Just installed a Bracketron mount for my Smartphone. The pressed-steel, powder coated bracket is made specifically for the GTO Very solid- it bolts to the climate control bracket. This means that most of the trim has to come out to install it, but it's really not a big deal. Took me about 45 minutes, and I was being extra careful.

I'm ready for the Bluetooth integration now...Bluetooth GPS will follow.


----------



## diverdan (Apr 27, 2005)

Does the maker of that bracket make one for other things (satellite radio, GPS, etc)?


----------



## sboylan (Nov 14, 2004)

*Jenny Remake...*

Tommy Tutone...

4145710454 Jenny


----------



## toolman (Jan 10, 2005)

Nice Phone, what model is it and who is your provider. I am getting ready to do the HCB-30 bluetooth for my Motorola mpx220 smartphone. Who had the link for the buttons?


----------



## Groucho (Sep 11, 2004)

toolman said:


> Nice Phone, what model is it and who is your provider. I am getting ready to do the HCB-30 bluetooth for my Motorola mpx220 smartphone. Who had the link for the buttons?


The phone is a Verizon / Motorola XV6600. It rocks.

Buttons can be had from Hunter Holden in Oz....do a forum search for Sean Beatty's contact info at Hunter.



diverdan said:


> Does the maker of that bracket make one for other things (satellite radio, GPS, etc)?


They have different adapters for the same basic mount.

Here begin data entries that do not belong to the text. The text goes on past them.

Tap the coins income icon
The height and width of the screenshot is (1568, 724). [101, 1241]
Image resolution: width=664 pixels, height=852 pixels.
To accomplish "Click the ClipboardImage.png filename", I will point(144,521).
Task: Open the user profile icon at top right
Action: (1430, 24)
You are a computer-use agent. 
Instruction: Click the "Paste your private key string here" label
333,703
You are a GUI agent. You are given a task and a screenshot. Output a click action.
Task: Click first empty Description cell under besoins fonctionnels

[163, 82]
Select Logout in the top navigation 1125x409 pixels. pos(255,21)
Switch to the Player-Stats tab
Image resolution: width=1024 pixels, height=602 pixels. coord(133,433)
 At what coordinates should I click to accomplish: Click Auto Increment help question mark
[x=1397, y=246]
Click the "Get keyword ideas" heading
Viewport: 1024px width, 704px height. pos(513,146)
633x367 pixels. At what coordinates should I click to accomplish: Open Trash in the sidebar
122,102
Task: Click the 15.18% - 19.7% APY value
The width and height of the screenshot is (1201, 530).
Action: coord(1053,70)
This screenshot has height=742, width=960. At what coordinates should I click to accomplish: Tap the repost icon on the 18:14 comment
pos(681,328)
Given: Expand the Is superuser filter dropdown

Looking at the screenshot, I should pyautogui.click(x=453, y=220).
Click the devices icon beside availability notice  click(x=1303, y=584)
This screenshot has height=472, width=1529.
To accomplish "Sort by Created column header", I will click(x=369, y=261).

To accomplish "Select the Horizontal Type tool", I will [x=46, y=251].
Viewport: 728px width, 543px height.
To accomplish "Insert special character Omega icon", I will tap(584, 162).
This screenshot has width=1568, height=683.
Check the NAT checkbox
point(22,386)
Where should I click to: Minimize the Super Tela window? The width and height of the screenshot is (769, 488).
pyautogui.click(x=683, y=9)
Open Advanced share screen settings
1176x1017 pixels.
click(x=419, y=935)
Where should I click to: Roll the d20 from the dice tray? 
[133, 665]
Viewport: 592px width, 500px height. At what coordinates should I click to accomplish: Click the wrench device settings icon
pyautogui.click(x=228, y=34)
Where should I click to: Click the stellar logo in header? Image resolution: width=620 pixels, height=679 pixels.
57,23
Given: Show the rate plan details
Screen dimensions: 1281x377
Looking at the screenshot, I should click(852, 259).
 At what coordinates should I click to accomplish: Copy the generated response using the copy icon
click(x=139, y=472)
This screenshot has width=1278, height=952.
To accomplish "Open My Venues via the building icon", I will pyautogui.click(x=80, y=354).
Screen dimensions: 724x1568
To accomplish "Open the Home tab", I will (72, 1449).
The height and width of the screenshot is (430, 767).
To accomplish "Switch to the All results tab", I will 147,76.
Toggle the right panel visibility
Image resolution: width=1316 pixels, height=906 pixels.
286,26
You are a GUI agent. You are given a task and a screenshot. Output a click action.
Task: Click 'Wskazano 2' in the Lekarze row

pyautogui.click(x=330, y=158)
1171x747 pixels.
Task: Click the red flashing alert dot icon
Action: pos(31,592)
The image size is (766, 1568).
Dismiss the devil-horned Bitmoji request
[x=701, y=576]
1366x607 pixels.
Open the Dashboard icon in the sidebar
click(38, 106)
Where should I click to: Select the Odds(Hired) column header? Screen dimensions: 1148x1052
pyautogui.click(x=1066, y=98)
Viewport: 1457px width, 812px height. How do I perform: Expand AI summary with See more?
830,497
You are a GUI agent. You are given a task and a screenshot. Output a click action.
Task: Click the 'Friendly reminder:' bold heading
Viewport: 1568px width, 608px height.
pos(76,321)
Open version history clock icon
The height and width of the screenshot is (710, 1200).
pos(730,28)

http://www.bracketron.com/xmain/index.php

I got mine from GB Direct

http://www.gbxdirect.com/store/index.php

Don't buy their radio removal tools...they sent the wrong ones- twice. I had to mod the two sets to pull my radio.


----------



## NoBMWforME (Apr 12, 2005)

Simply outstanding! Do you like where the bracket places the phone? Probably makes it a lot easier to use.... Looks like a first class install. Good job.


----------